Le monde de l’entre-deux – 1/6… !!!

Encore une élucubration « zazatesque »

« J’étais épuisée, j’arrivais au bout de mes forces. Pourtant je ne pouvais pas m’arrêter, je ne devais pas m’arrêter. Il me fallait courir encore et encore.
Il semblait là, tout près, juste derrière moi. Si près, que j’en aurais presque pu sentir son souffle sur ma nuque. Si près, que toute fuite paraissait désuète, impossible, inutile. Pourtant je devais encore lutter, lutter et tenir, tenir au moins jusqu’au petit matin, jusqu’au lever du jour.
Quelle sombre idiote ai-je été ! Quelle idée ai-je eu de venir en pleine nuit, seule, sur cette petite route de campagne ! Et si encore j’avais pensé à faire le plein d’essence de ma voiture, je n’en serais pas là ! Et si encore, je n’avais pas ouvert cette lettre cachetée se trouvant sur le bureau de mon père, quatre jours plutôt !

La lettre, je m’en souviens encore, c’est là que tout a commencé…

Courir, encore courir. Je ne sentais plus mon corps, juste mes jambes, juste assez de peur pour fuir. J’entendais mon cœur qui battait à tout rompre.
La peur et la course. Je n’en pouvais plus ! Il me fallait juste souffler ! Le monstre trottant dans mon imaginaire était là derrière moi, plus réel que jamais, à quelques enjambées !
Il me fallait le fuir, où me cacher.
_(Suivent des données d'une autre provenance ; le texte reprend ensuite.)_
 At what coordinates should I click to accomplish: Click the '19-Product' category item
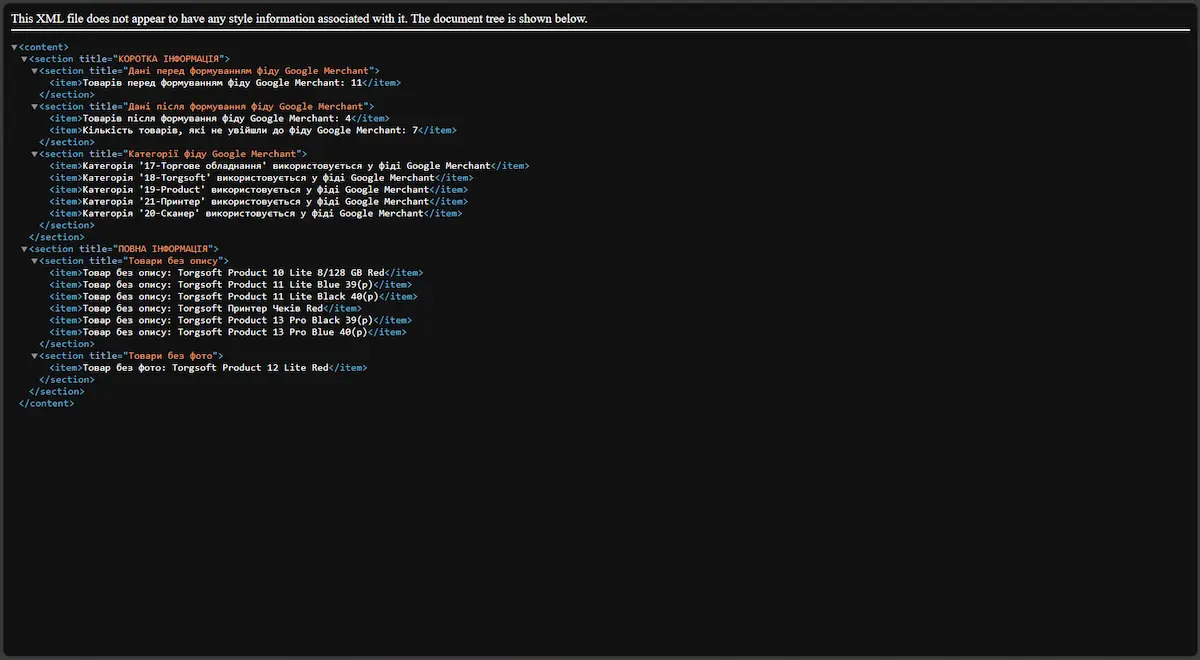[256, 190]
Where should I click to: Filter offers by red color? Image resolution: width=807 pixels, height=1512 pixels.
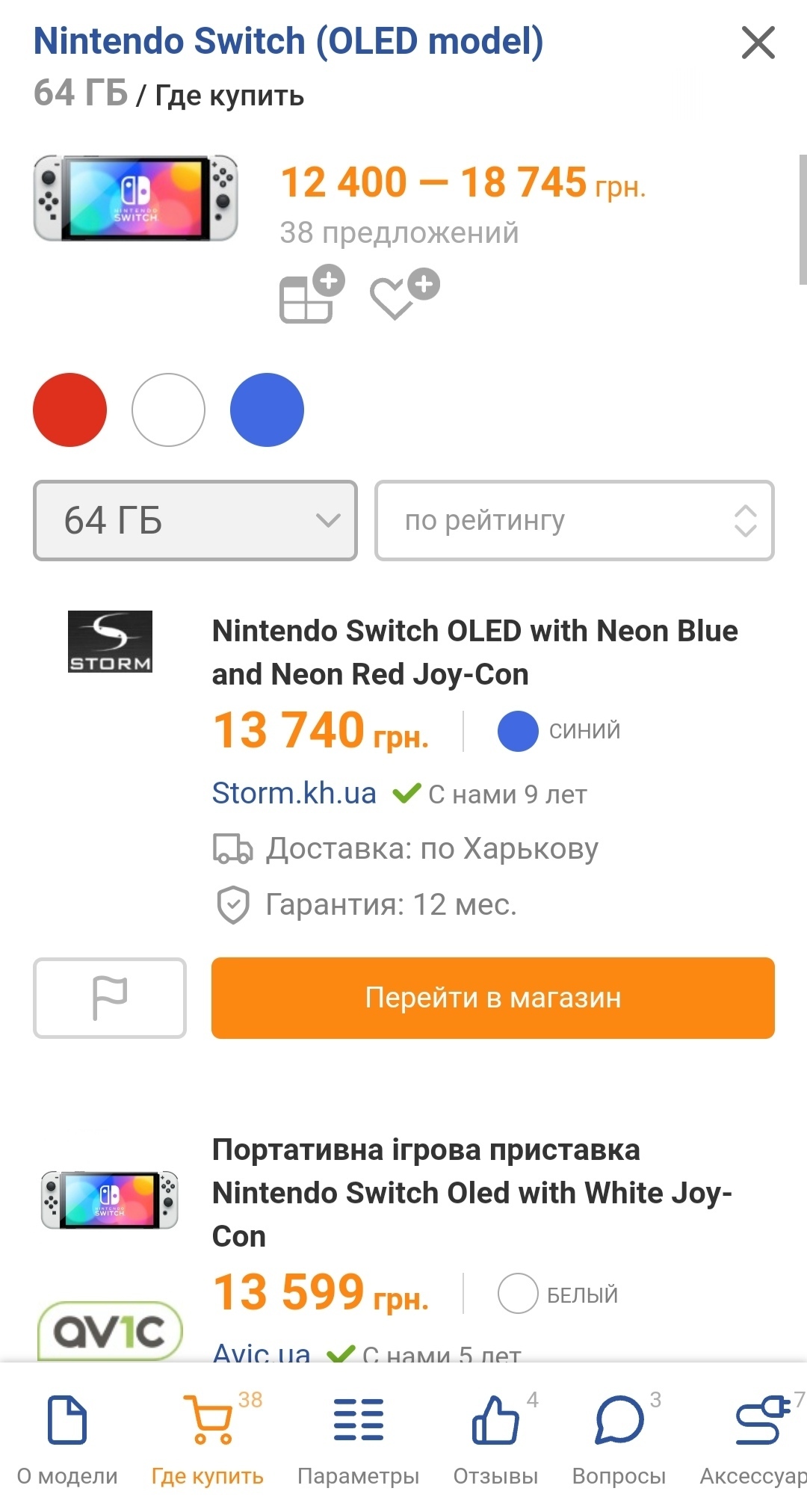70,410
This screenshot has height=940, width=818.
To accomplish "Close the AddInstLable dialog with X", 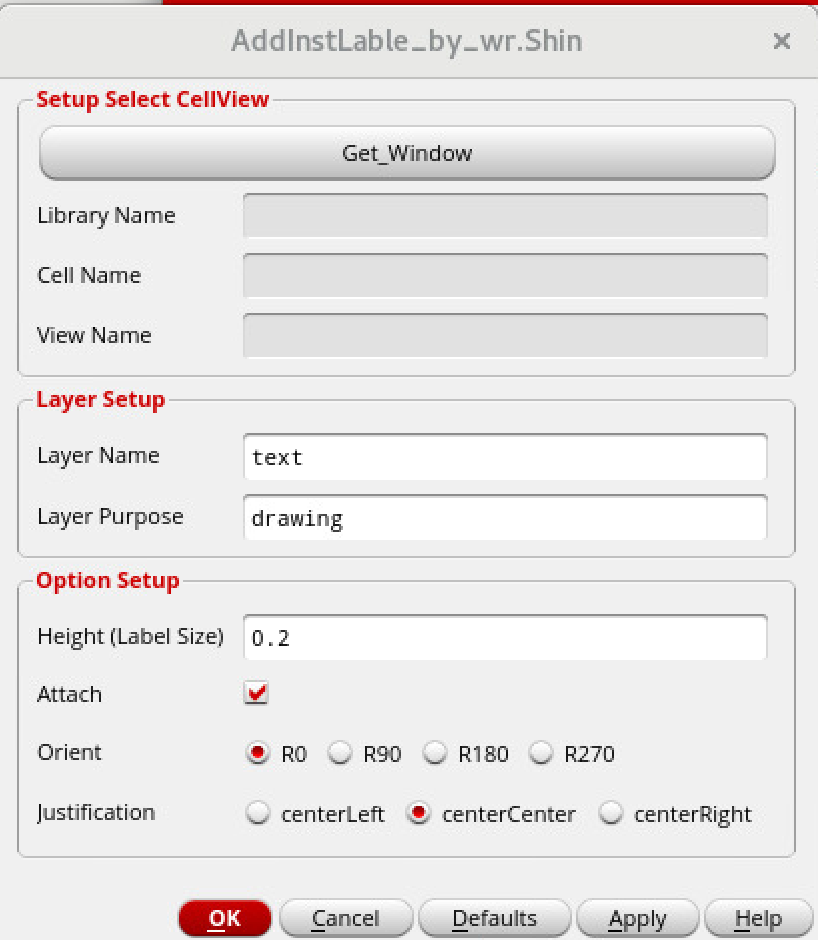I will tap(781, 41).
Là, au virage, je sauterai dans le fossé, puis je resterai tapie derrière un bosquet ! Juste le temps de reprendre mon souffle ! Pourvu qu’il ne me voit pas !
Comment ce monstre avait-il eu connaissance de la clef cachée dans cette enveloppe ??? C’est cette clef qu’il veut me ravir, à coup sûr !
Pourquoi cette clef est-elle de la plus haute importance pour lui ?? Qu’est-ce que ça cache, tout ça ??!!…

La lune avait cessé d’être pleine depuis hier, mais sa clarté était encore assez blanche pour que je voie le tracé de cette route et le virage.
Hier ? C’était quand hier ? Je compte les jours, je compte mes pas, je compte ses respirations sur mon cou ! Un monstre ? Naturellement que c’est un monstre !
J’ai peur. Courir, m’échapper de cette respiration que je ressentais, là, dans mon cou. Plus vite, plus vite encore il me fallait courir. L’issue, trouver une issue…
Mon sang cognait dans mes tempes, la route filait sous mes pieds. Je pensais, en vrac, au bureau de mon père, à la lettre, cette clef et à la soif que j’avais.
Le virage était enfin là.

J’ai sauté derrière le bosquet, je me suis plaquée au sol et je n’ai plus bougé. J’ai retenu ma respiration. L’attente était interminable, je l’avais pourtant senti si près. S’était-il arrêté ? M’avait-il vu ? Me guettait-il prêt à porter le coup fatal ? J’entendis enfin son pas long et lourd à la fois. Le bruit grandissait de seconde en seconde. Le bruit devient fort, très fort même, martelant mon crâne, puis de plus en plus faible. Il ne m’avait pas vu, il avait continué sa route dans la nuit noire.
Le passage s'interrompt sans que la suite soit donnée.